European markets have opened lower with the FTSE 100 trading flat, outperforming the DAX and the CAC. Burberry Group (LSE:BRBY) has slumped to the bottom of the UK index after Deutsche Bank cut its target price on the stock. It is extending declines after the fashion brand fell yesterday following Bank of America’s decision to downgrade rival Kering to ‘underperform.’
Yields are marching higher, with the 10-year US Treasury yield hitting its highest level since October 2007, while the dollar index traded close to highs not seen since November 2022. Dollar-yen has also rallied to an 11-month high. This follows hawkish comments from the Minneapolis Fed President Neel Kashkari who said the central bank may need to raise rates further given the strength of the US economy.
The oil rally is taking a breather, with Brent crude and WTI down by over 1% each on the back of higher US bond yields.
ASOS said it expects earnings (EBIT) in the second half to come in towards the bottom of its guided range for between £40 million and £60 million. ASOS reported a 15% drop in fourth-quarter total group revenue, with declines in the UK, EU, US, and the rest of the world. Its adjusted gross margin rose by around 150 basis points year-on-year in the second half, falling short of guidance for an increase of 200 basis points. But inventory fell by around 30% year-on-year, ahead of forecasts.

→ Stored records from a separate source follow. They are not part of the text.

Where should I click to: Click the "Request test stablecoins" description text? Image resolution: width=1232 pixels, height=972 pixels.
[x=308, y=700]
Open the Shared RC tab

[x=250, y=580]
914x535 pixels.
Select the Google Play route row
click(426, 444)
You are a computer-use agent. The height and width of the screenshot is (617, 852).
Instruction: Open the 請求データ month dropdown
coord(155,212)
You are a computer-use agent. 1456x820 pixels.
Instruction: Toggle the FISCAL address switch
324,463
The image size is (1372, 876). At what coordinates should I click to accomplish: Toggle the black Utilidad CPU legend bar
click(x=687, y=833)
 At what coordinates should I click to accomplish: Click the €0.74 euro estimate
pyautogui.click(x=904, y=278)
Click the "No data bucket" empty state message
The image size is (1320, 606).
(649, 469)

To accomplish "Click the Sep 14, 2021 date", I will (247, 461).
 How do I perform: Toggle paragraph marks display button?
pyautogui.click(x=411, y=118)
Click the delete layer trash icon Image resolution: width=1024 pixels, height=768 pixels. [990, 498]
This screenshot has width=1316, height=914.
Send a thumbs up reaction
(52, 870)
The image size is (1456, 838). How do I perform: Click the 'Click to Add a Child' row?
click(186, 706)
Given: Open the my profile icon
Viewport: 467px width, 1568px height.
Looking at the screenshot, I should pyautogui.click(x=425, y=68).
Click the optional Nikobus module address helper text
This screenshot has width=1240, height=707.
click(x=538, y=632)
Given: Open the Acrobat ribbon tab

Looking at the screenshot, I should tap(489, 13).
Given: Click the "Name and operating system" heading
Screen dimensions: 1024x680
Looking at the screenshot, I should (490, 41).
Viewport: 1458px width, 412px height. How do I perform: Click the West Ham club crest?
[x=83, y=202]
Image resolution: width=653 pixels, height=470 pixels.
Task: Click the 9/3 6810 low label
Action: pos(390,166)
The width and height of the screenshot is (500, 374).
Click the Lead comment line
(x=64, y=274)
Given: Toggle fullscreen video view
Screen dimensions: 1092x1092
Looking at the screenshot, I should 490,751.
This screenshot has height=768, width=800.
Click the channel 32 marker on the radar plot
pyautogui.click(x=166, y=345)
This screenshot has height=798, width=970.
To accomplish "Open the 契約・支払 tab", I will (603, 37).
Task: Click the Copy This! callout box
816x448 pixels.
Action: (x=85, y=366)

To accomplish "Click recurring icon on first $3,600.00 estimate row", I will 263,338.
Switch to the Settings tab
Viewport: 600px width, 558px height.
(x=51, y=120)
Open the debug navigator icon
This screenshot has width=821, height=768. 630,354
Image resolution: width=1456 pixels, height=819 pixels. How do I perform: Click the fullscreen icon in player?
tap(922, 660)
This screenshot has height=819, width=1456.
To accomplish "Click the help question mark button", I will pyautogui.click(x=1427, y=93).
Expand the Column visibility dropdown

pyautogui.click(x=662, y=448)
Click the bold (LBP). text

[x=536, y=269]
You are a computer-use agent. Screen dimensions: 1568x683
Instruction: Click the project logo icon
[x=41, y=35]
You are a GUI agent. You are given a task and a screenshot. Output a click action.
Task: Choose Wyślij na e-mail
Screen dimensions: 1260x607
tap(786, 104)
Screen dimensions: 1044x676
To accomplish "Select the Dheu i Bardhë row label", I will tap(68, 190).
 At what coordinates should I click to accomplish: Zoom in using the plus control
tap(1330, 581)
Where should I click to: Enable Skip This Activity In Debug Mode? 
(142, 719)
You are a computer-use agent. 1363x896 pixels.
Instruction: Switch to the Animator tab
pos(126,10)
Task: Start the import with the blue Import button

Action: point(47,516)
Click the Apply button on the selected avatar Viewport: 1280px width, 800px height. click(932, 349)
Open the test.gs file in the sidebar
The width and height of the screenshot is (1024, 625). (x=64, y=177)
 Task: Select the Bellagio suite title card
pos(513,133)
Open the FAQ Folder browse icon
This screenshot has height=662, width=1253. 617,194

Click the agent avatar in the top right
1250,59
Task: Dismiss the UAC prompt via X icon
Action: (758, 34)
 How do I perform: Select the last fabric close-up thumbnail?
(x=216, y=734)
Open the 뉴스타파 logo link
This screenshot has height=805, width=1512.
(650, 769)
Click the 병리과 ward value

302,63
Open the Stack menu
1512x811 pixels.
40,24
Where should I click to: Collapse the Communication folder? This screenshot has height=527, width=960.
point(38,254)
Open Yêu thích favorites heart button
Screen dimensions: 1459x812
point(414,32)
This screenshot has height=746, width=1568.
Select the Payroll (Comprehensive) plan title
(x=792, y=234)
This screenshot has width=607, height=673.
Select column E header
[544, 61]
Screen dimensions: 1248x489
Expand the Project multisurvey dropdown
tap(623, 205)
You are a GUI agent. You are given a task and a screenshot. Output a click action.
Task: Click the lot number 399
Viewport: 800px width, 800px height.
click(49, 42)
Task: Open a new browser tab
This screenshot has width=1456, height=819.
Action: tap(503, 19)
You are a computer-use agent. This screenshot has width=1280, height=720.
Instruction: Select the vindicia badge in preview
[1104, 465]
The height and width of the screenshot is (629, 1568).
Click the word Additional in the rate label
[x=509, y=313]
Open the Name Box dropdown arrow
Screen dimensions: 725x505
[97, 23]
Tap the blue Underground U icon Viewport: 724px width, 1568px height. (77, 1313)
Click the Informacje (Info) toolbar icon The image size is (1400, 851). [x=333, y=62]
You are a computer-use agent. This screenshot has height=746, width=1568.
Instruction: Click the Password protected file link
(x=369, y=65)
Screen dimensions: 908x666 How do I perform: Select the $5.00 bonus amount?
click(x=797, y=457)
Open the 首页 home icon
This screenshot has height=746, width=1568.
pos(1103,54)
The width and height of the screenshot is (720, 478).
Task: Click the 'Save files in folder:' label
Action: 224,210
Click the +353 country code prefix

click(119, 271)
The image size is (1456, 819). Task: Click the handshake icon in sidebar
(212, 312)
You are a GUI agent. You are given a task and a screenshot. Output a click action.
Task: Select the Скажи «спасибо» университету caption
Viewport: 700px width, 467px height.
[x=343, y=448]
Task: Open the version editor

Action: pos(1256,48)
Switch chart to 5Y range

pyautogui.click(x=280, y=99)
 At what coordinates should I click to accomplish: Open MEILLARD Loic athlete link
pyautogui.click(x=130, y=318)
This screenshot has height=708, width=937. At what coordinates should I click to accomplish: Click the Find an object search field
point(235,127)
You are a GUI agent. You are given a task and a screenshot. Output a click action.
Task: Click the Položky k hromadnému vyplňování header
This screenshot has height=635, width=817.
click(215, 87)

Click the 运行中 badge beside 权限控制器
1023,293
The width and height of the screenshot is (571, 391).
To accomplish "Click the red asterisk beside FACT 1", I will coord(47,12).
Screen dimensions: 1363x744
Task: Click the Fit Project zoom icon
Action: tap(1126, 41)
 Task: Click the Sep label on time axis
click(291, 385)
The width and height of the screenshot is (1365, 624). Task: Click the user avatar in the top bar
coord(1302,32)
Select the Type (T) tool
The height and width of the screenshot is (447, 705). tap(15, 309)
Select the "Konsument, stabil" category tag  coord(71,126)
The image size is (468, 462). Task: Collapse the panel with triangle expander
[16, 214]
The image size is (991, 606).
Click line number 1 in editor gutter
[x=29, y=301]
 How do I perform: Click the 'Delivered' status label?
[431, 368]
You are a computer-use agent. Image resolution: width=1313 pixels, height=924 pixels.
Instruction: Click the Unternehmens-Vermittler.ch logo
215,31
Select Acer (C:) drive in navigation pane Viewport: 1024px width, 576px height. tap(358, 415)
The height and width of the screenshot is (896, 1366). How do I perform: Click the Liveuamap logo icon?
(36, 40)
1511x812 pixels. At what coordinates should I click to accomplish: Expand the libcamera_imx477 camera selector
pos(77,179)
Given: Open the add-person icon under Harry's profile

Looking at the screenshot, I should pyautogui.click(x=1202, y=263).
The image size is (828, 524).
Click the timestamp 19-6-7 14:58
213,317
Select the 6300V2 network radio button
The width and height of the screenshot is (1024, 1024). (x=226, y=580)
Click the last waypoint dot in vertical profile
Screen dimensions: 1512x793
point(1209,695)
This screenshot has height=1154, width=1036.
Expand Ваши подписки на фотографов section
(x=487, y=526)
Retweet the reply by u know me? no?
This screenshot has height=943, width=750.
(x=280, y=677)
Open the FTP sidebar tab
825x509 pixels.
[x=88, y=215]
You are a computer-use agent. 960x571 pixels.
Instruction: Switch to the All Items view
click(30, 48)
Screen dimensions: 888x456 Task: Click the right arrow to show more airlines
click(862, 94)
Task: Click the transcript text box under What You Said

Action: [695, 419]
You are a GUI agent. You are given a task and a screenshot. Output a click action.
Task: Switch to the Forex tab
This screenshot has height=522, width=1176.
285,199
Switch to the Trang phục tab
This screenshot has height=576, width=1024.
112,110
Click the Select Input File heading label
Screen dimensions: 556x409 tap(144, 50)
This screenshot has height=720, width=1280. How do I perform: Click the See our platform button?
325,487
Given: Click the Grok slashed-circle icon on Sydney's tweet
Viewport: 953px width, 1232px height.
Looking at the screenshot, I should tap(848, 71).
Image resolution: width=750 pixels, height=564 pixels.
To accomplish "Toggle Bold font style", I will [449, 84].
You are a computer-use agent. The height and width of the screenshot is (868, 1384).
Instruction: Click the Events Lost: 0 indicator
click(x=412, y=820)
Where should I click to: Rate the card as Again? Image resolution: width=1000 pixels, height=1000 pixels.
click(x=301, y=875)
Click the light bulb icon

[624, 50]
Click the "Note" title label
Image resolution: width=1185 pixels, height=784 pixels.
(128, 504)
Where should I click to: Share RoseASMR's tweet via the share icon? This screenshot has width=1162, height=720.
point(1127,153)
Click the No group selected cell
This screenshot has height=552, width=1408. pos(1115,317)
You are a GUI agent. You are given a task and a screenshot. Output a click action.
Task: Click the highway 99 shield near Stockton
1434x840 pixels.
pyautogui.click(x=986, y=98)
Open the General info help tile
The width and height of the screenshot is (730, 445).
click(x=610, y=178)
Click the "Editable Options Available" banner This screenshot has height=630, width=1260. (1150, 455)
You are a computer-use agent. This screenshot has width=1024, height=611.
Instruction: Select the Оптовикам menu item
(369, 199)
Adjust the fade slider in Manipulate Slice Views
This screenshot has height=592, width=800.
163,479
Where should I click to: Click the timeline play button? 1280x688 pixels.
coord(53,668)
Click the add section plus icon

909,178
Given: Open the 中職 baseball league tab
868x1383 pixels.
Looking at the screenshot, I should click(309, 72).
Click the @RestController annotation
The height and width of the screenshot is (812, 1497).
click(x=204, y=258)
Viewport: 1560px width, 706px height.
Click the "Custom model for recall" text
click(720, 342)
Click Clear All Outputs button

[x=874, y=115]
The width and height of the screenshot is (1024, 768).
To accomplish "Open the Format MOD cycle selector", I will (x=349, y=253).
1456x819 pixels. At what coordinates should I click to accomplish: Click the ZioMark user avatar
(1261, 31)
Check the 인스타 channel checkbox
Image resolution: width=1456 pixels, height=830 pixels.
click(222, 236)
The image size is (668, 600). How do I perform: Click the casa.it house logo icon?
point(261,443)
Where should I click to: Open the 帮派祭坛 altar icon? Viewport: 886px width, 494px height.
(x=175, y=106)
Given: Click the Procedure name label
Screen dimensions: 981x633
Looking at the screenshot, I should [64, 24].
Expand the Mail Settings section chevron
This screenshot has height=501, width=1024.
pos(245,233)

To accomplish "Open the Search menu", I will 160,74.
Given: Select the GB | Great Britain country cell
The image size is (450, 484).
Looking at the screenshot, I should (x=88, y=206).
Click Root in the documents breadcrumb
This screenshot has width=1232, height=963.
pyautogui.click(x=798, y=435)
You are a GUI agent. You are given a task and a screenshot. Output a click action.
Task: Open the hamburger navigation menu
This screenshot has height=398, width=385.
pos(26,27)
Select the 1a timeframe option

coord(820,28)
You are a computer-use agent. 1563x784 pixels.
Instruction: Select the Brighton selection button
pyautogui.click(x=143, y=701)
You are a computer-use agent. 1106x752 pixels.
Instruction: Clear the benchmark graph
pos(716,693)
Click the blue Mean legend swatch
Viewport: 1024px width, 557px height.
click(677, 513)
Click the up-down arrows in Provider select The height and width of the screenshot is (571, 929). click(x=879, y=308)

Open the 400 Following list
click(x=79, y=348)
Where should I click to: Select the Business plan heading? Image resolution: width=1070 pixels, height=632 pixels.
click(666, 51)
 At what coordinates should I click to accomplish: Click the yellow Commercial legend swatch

ASOS has been focusing on its ‘Driving Change’ agenda having launched a major business overhaul last October. It has been trying to manage inventory and save costs. With inflation coming down, ASOS has benefitted from lower freight and duty costs. However, the backdrop of a weak consumer, elevated inflation and higher interest rates are taking their toll on sales, with a weak performance in July and August and a ‘deterioration in the UK clothing market’. ASOS has been trying to draw in customers by investing in promotional activity to help reduce stock and combat the challenging trading environment and macroeconomic headwinds. However, that investment has impacted margins, which came in short of guidance.
The fast fashion e-commerce industry is notoriously difficult, particularly amid growing competition from brands like Shein in China which offers rock bottom prices and a constant churn of stock which provides customers with the very latest trends. ASOS has also struggled with the return to physical stores post Covid as well as cost inflation from wages to energy. ASOS seems to be suffering from an identity crisis, unsure about which type of customer it is targeting and what price point it is focusing on.
Shares have fallen sharply so far this year, down by close to 30% since the start of January, underperforming the wider UK market.
AG Barr (LSE:BAG) reported adjusted pre-tax profit of £27 million in the first half of the year, up from £25.3 million year-on-year. The Irn-Bru maker said it expects annual profit to come in slightly ahead of the top end of analysts’ forecasts for around £47 million.
Despite the challenging backdrop of a weak consumer, cost inflation and disappointing summer weather, the drinks maker has managed to navigate the headwinds by successfully raising prices and still maintaining demand. It has continued to enjoy strong consumer appetite for its range of soft drinks as well as cocktail mixes. While consumers may be cutting back on eating and drinking out in bars and restaurants, they still seem to be treating themselves to cocktail mixes and soft drinks to consume at home, even in the face of higher prices.
AG Barr shares are trading over 2% higher, defying the broader risk-off mood, reflecting the upbeat performance. This has helped to pare its year-to-date loss to around 8%.